(Saved entries)
((
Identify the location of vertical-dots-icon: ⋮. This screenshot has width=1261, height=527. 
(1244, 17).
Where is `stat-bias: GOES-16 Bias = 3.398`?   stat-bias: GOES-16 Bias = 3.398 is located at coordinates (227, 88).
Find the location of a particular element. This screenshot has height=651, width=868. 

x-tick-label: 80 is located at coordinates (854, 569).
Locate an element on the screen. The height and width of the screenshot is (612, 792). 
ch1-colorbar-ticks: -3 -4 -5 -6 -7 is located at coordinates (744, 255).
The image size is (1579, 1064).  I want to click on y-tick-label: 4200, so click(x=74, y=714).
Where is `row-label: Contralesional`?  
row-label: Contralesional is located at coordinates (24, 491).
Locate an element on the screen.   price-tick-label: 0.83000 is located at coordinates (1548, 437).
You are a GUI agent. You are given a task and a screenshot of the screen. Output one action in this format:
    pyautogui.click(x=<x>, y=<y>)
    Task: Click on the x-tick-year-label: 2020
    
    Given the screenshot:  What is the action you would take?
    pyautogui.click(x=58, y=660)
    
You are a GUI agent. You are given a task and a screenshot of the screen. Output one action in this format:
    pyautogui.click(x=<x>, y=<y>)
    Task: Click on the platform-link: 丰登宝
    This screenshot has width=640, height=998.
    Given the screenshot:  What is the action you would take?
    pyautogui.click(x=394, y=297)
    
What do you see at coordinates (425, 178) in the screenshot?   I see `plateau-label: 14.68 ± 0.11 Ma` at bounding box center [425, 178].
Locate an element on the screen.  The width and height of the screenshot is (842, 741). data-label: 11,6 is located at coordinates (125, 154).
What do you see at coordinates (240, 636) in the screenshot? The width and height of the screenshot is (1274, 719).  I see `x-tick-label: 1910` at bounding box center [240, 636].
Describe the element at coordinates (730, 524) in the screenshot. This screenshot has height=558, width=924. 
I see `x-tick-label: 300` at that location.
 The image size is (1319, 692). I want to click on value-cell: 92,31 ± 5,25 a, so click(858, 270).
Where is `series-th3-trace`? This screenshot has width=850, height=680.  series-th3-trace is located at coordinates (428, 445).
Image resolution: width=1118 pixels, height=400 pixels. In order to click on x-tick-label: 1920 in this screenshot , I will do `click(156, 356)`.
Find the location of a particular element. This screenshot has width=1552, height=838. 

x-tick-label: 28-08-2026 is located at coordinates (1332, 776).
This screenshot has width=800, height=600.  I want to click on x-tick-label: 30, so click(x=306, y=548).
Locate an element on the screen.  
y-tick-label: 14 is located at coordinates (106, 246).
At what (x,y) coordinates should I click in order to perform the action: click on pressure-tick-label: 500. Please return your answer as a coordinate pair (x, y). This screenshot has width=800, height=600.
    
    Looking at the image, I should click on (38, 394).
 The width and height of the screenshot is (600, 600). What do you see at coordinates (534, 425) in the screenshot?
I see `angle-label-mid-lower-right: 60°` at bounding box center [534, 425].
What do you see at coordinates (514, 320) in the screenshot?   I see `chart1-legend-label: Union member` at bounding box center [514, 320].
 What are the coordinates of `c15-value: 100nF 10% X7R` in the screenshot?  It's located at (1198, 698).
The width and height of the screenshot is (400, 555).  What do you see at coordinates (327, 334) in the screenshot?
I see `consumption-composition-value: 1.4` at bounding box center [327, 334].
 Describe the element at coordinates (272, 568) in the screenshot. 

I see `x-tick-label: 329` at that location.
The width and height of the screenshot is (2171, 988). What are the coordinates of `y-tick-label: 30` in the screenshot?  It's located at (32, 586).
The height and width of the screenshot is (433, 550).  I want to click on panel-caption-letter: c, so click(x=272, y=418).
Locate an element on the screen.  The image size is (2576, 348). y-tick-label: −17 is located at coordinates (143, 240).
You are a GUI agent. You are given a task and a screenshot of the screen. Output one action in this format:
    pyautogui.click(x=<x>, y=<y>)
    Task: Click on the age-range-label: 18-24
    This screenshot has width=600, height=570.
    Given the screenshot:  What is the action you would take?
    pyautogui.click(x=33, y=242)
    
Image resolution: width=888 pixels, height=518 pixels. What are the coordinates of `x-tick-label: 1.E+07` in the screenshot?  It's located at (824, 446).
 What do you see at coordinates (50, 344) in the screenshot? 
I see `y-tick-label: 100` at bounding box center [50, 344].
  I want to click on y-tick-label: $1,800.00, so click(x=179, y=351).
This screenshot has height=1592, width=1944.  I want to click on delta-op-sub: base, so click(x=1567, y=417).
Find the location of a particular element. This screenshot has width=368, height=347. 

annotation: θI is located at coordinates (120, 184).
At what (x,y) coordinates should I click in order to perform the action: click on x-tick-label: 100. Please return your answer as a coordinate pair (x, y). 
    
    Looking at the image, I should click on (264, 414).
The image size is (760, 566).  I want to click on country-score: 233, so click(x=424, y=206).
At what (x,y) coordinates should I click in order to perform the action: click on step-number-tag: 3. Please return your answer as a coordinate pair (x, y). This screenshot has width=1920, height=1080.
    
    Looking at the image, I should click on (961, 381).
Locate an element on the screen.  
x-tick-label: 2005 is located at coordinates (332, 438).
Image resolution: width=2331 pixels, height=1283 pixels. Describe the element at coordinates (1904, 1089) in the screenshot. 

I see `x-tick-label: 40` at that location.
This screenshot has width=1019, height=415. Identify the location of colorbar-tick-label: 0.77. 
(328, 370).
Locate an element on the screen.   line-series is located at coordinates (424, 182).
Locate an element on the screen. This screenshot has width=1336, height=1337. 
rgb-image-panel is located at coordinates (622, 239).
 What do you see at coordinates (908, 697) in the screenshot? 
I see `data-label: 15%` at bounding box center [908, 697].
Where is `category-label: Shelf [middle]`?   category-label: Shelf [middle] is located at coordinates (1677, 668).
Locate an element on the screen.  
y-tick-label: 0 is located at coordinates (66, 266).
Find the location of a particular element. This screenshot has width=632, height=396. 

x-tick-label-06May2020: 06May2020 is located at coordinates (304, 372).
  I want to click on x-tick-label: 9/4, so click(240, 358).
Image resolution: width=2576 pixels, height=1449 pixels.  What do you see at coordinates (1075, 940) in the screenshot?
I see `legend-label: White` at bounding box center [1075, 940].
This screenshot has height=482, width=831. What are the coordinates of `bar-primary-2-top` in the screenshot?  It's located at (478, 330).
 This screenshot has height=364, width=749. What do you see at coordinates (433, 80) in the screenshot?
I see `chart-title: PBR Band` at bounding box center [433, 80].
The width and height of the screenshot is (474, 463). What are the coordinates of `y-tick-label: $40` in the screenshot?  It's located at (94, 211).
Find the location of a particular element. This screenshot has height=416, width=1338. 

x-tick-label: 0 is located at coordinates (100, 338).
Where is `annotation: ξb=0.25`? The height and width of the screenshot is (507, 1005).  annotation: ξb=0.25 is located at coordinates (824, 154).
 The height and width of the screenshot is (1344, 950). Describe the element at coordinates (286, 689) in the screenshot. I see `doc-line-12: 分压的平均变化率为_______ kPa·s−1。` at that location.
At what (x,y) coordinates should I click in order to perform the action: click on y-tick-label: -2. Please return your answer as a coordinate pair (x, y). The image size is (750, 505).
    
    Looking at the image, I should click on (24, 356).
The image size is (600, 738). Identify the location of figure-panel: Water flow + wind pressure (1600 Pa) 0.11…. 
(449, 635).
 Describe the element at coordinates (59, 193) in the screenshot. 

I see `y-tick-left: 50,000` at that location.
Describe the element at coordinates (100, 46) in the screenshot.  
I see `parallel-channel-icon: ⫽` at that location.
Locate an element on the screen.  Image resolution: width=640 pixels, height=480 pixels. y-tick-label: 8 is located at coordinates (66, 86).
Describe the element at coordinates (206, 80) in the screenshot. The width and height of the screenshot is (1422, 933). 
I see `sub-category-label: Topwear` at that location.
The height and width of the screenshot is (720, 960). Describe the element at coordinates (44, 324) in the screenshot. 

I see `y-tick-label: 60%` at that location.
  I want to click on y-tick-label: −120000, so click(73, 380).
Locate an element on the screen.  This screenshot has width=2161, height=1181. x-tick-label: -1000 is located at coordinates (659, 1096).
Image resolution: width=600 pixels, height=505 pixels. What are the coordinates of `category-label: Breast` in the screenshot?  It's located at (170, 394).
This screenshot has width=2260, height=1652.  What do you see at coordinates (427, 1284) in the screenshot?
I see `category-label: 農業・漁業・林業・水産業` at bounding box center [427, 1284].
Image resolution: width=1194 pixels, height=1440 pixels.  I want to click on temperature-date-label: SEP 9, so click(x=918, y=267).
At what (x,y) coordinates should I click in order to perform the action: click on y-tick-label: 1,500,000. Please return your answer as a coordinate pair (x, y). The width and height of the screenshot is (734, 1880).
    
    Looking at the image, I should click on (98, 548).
))
TASK BRIEF: From the start of the data through the line containing "coordinates (227, 88).", replace "Identify" with "Find" and give those lines again with nothing else changed.

RESULT OF THE TASK:
Find the location of vertical-dots-icon: ⋮. This screenshot has width=1261, height=527. 
(1244, 17).
Where is `stat-bias: GOES-16 Bias = 3.398`?   stat-bias: GOES-16 Bias = 3.398 is located at coordinates (227, 88).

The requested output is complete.